### Dataset extract
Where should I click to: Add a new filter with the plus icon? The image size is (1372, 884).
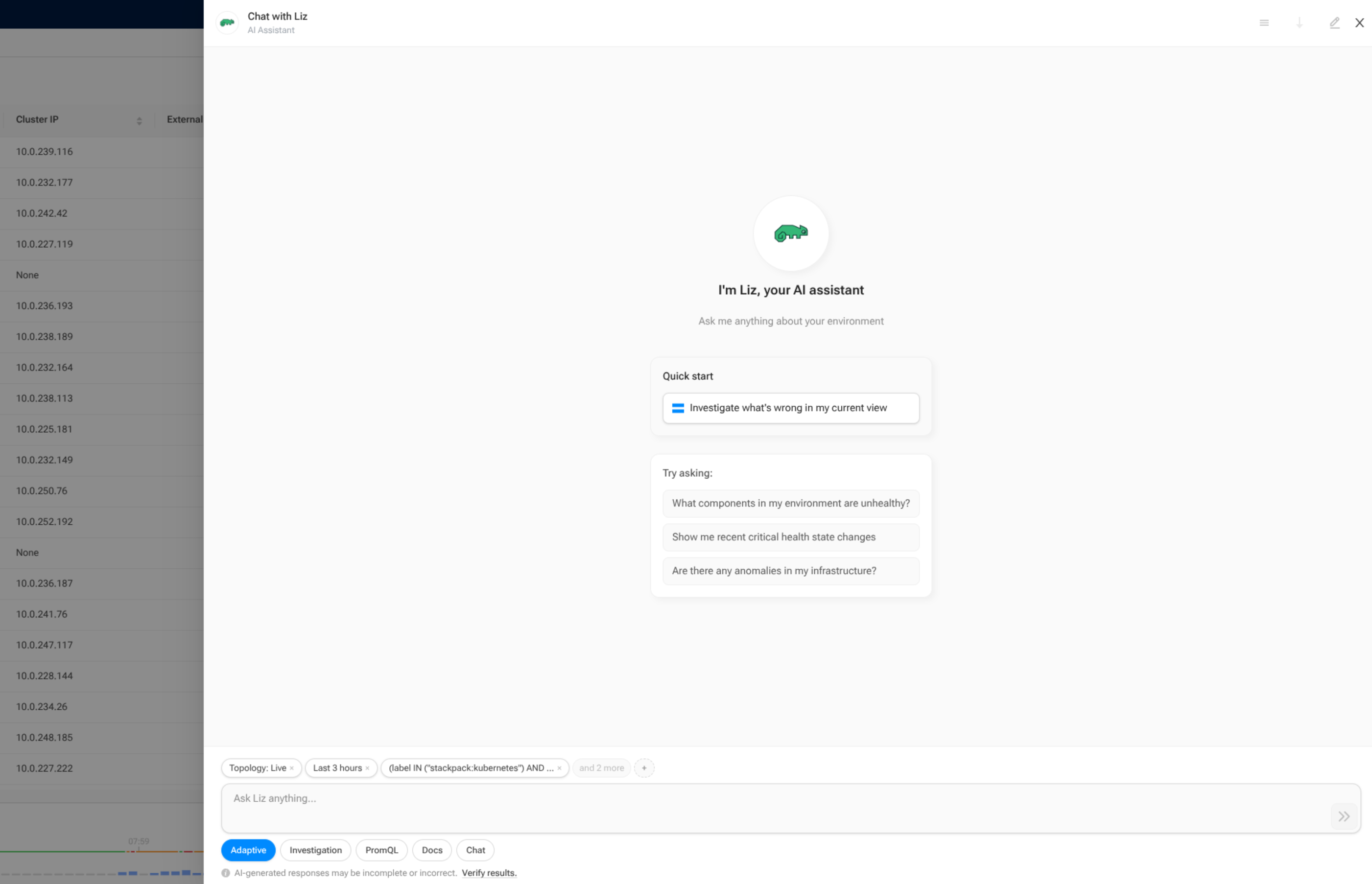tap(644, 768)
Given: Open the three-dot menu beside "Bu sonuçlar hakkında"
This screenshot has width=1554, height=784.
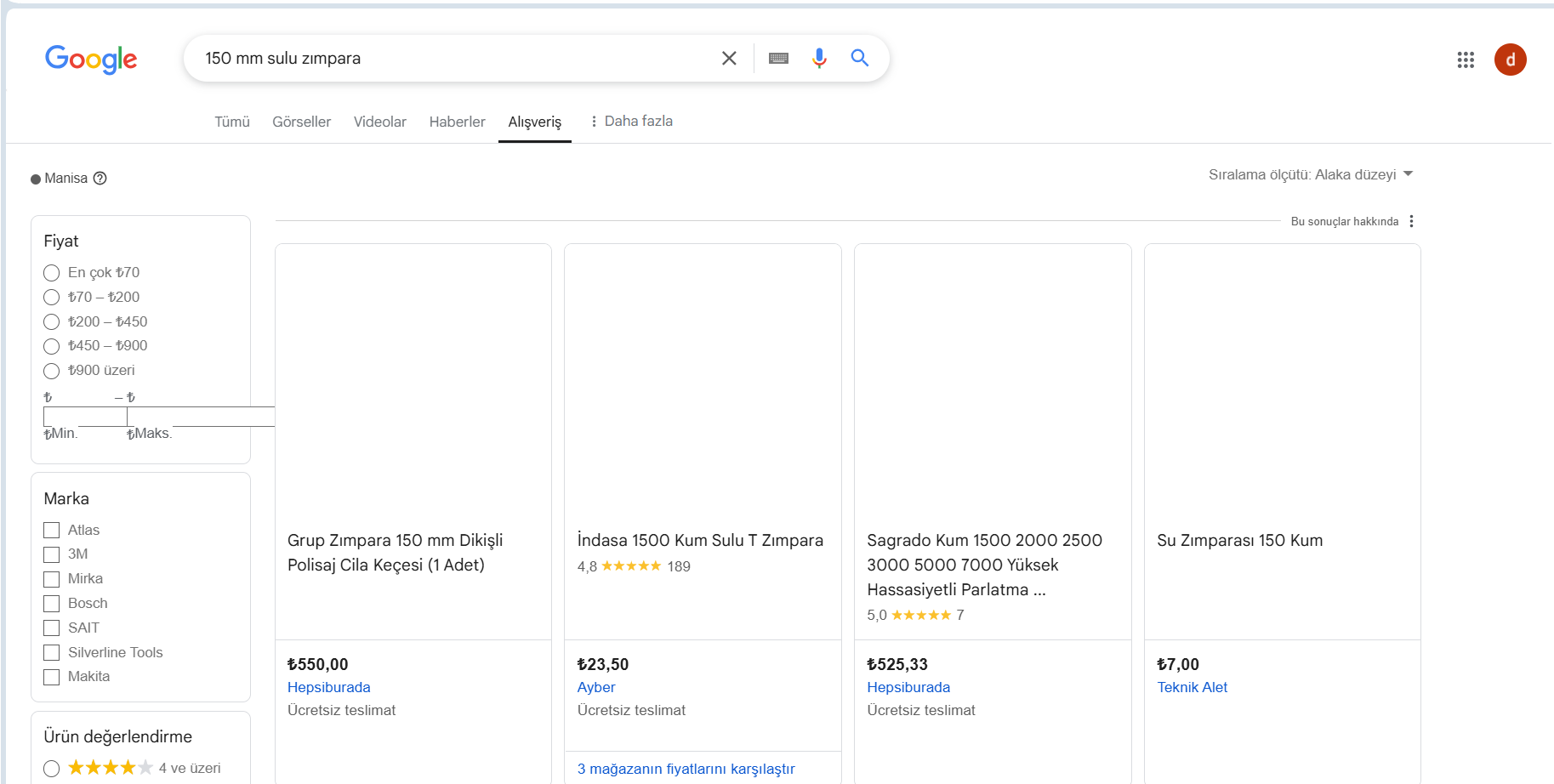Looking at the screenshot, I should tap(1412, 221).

### Work to complete
Reproduce the material above line by line, word for word. Omit the pictures.

### Written answer
Where should I click to: Add a new filter with the plus icon? The image size is (1372, 884).
tap(644, 768)
Given: Open the three-dot menu beside "Bu sonuçlar hakkında"
This screenshot has width=1554, height=784.
Looking at the screenshot, I should tap(1412, 221).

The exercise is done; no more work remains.